# Task details
Nothing but the lines from the line with "Instruction: Click the" to the end of the records below should appear in the answer, each exactly as given.

--- Data listing Enclosed Below ---

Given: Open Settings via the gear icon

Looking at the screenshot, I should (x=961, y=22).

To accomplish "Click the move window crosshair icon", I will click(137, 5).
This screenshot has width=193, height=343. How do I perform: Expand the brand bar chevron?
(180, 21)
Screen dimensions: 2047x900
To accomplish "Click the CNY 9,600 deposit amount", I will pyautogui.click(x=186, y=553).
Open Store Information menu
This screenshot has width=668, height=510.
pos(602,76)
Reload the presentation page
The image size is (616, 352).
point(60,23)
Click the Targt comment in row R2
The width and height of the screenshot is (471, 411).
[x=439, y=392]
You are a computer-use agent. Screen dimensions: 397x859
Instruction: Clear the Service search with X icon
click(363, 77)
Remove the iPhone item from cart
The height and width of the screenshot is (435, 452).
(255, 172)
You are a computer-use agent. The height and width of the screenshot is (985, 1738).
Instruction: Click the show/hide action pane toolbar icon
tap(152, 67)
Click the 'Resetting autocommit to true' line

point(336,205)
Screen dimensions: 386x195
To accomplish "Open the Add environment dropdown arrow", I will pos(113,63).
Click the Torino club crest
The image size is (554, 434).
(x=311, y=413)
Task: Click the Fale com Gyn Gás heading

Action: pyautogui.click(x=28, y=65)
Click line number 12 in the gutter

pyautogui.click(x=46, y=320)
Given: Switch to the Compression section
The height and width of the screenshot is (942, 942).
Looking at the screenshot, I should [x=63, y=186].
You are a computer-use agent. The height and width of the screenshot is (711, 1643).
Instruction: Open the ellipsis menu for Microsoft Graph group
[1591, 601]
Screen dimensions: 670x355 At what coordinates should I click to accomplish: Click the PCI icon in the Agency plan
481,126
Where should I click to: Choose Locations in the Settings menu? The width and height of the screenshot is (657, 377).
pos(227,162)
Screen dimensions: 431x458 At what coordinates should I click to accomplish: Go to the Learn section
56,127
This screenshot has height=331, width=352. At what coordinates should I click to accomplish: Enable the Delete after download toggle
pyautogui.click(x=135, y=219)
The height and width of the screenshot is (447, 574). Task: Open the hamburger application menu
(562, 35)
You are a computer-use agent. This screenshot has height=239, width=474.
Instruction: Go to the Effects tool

--- End of Enclosed Data listing ---

# Output of the task
Instruction: Click the show/hide action pane toolbar icon
tap(152, 67)
Click the 'Resetting autocommit to true' line

point(336,205)
Screen dimensions: 386x195
To accomplish "Open the Add environment dropdown arrow", I will pos(113,63).
Click the Torino club crest
The image size is (554, 434).
(x=311, y=413)
Task: Click the Fale com Gyn Gás heading

Action: pyautogui.click(x=28, y=65)
Click line number 12 in the gutter

pyautogui.click(x=46, y=320)
Given: Switch to the Compression section
The height and width of the screenshot is (942, 942).
Looking at the screenshot, I should [x=63, y=186].
You are a computer-use agent. The height and width of the screenshot is (711, 1643).
Instruction: Open the ellipsis menu for Microsoft Graph group
[1591, 601]
Screen dimensions: 670x355 At what coordinates should I click to accomplish: Click the PCI icon in the Agency plan
481,126
Where should I click to: Choose Locations in the Settings menu? The width and height of the screenshot is (657, 377).
pos(227,162)
Screen dimensions: 431x458 At what coordinates should I click to accomplish: Go to the Learn section
56,127
This screenshot has height=331, width=352. At what coordinates should I click to accomplish: Enable the Delete after download toggle
pyautogui.click(x=135, y=219)
The height and width of the screenshot is (447, 574). Task: Open the hamburger application menu
(562, 35)
You are a computer-use agent. This screenshot has height=239, width=474.
Instruction: Go to the Effects tool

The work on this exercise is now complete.